Income tax return preparers have long had to navigate a compliance minefield in determining whether positions taken on their client's returns could subject them to Sec. 6694 return preparer penalties or their clients to Sec. 6662 accuracy-related penalties.(1) Interpretations of such nebulous compliance standards as "not frivolous," "reasonable basis," "realistic possibility of being sustained" and "substantial authority" have assumed great importance as a means of avoiding potentially stiff monetary penalties and professional sanctions. Before the Revenue Reconciliation Act of 1993 (RRA '93), Section 13251 (a), enacted stricter rules for disclosed return positions, return preparers confronted with the murky compliance standards and concerned with the prospect of harsh penalties could seek refuge in the disclosure safe harbor under Sec. 6662(d)(2)(B)(ii); penalties could be avoided by adequate disclosure of "nonfrivolous" return positions.(2) The relatively low and easily interpreted standard for disclosed return positions made disclosure a palatable fallback position, particularly for aggressive return positions.

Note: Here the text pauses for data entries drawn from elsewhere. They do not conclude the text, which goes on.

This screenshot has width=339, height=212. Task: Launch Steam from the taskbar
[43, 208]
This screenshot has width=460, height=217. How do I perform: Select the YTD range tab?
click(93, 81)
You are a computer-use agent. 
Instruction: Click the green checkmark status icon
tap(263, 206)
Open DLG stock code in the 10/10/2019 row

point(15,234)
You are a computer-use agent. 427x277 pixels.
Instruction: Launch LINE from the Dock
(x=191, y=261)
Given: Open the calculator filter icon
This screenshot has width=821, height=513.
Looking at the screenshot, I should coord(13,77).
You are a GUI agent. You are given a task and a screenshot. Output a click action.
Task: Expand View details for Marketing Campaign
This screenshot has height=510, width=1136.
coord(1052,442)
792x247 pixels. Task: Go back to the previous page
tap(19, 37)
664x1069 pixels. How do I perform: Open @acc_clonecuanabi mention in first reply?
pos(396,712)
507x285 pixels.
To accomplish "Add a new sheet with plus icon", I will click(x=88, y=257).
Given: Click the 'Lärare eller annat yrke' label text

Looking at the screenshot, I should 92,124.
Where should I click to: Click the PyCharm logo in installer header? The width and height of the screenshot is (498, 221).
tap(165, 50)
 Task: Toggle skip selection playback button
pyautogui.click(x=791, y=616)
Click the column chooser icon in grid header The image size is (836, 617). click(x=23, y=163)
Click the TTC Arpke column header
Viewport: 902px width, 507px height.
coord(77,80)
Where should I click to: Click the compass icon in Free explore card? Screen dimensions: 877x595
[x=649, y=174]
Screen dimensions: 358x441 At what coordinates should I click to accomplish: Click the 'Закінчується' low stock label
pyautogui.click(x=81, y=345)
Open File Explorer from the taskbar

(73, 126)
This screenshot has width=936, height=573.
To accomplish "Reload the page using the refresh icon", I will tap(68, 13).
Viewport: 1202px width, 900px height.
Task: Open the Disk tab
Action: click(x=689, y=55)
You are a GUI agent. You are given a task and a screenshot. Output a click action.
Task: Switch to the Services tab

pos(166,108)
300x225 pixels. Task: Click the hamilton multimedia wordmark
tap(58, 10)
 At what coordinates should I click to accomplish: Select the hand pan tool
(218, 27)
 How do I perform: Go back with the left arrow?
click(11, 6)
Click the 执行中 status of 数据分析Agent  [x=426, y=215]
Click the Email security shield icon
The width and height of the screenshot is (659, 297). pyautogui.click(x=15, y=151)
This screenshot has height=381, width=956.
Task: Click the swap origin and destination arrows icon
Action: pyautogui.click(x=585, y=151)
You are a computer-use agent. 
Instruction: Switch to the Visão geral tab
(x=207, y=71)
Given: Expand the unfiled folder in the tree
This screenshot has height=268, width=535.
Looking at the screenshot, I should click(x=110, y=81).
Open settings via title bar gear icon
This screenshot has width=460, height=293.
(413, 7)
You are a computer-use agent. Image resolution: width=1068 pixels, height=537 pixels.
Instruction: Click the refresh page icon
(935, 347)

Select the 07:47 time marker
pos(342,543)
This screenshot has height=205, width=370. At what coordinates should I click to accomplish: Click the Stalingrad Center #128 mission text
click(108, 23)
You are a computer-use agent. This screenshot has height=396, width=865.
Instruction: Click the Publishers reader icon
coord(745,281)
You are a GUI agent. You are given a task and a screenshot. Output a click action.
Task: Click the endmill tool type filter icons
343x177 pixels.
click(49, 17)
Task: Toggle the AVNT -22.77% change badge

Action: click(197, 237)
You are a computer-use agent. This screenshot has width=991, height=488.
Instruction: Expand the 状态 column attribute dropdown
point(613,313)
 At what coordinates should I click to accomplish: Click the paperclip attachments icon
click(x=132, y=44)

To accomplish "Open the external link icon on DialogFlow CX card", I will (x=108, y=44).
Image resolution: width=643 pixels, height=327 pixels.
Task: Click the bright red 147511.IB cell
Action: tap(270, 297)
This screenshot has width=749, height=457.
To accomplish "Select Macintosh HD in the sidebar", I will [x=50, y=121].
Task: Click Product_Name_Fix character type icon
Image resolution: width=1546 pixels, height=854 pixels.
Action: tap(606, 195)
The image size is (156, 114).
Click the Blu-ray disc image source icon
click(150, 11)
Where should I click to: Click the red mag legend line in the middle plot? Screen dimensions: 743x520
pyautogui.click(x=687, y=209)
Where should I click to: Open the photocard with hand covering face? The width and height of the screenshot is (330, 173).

RRA '93 undermined (at least in part) the relative certainty of the disclosure mechanism by adding the requirement that there be a "reasonable basis" for the tax treatment of the disclosed item, a standard intended to be "significantly higher" than the nonfrivolous standard.(3) Congress may have overlooked the potential for the new standard to discourage disclosure; the rules required taxpayers who intended to disclose return positions to wade through the same morass of compliance standards as nondisclosing taxpayers.

New Rules

Proposed regulations issued in November 1996 further raised the threshold for disclosed return positions.(4) Prop. Regs. Sec. 1.6662-3(b)(3) defines reasonable basis as follows:

Reasonable basis is a relatively high standard of tax reporting, that is, significantly higher than not frivolous or not patently improper. The reasonable basis standard is not satisfied by a return position that is merely arguable or merely a colorable claim. If a return position is reasonably based on one or more of the authorities set forth in [sections] 1.66624(d)(3)(iii) (taking into account the relevance and persuasiveness of the authorities, and subsequent developments), the return position will generally satisfy the reasonable basis standard even though it may not satisfy the substantial authority standard as defined in [sections] 1.66624(d)(2) ....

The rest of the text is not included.